◆ **MATERIAL FOR THE TASK**
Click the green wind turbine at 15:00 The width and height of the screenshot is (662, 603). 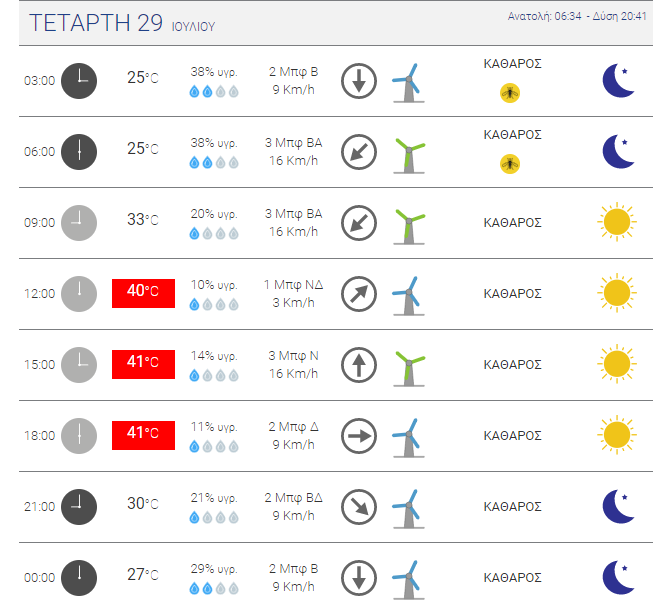tap(409, 368)
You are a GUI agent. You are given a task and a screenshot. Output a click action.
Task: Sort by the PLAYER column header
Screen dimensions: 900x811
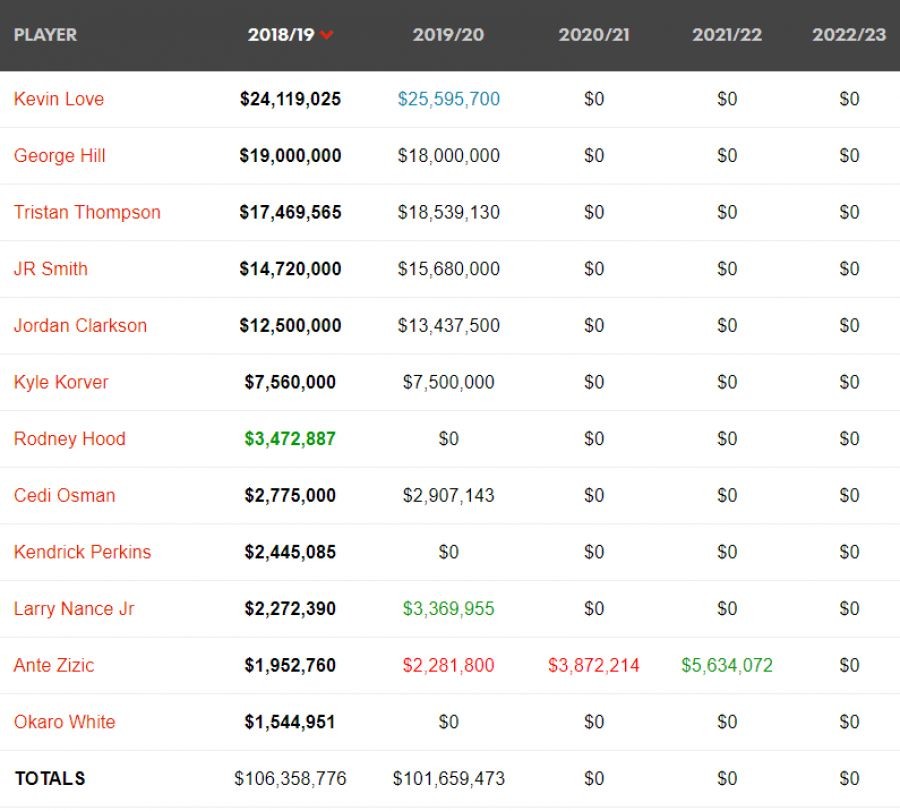click(x=45, y=34)
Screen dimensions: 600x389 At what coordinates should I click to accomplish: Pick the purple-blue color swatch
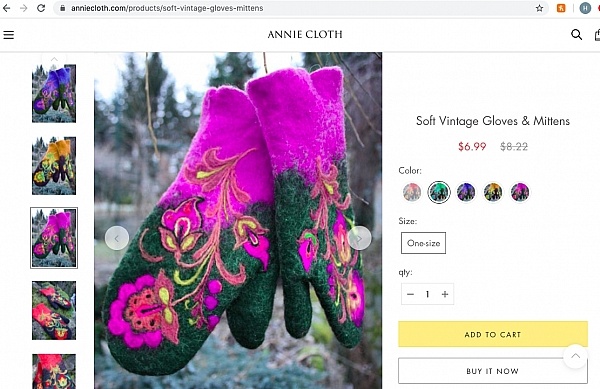pyautogui.click(x=466, y=192)
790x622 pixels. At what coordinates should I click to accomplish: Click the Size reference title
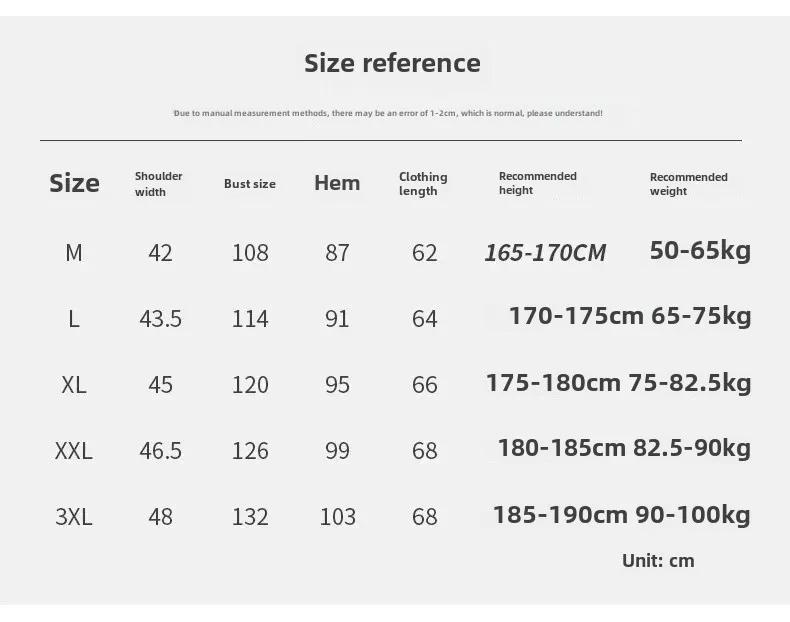point(392,63)
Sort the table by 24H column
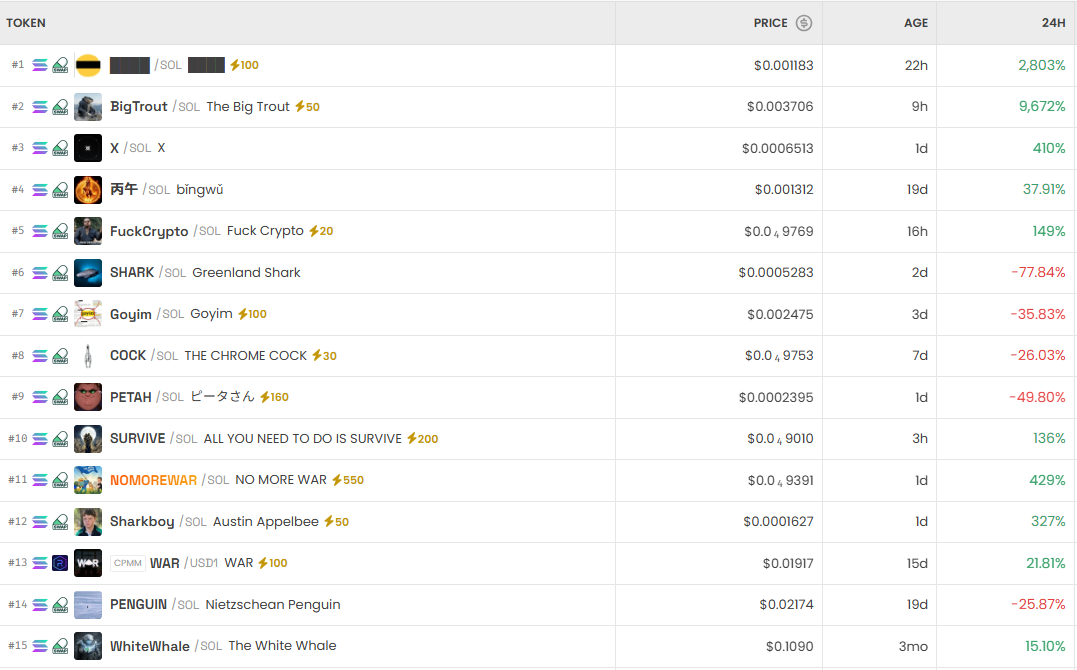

◆ **PROBLEM TO SOLVE**
Copy the final stretch of the entries exactly: the line containing "Screen dimensions: 900x811" and every line after it through the last. Include no pictures and nothing more.

◆ **COMPLETED TASK**
Screen dimensions: 900x811
click(x=45, y=34)
Screen dimensions: 600x389 At what coordinates should I click to accomplish: Pick the purple-blue color swatch
pyautogui.click(x=466, y=192)
790x622 pixels. At what coordinates should I click to accomplish: Click the Size reference title
point(392,63)
Sort the table by 24H column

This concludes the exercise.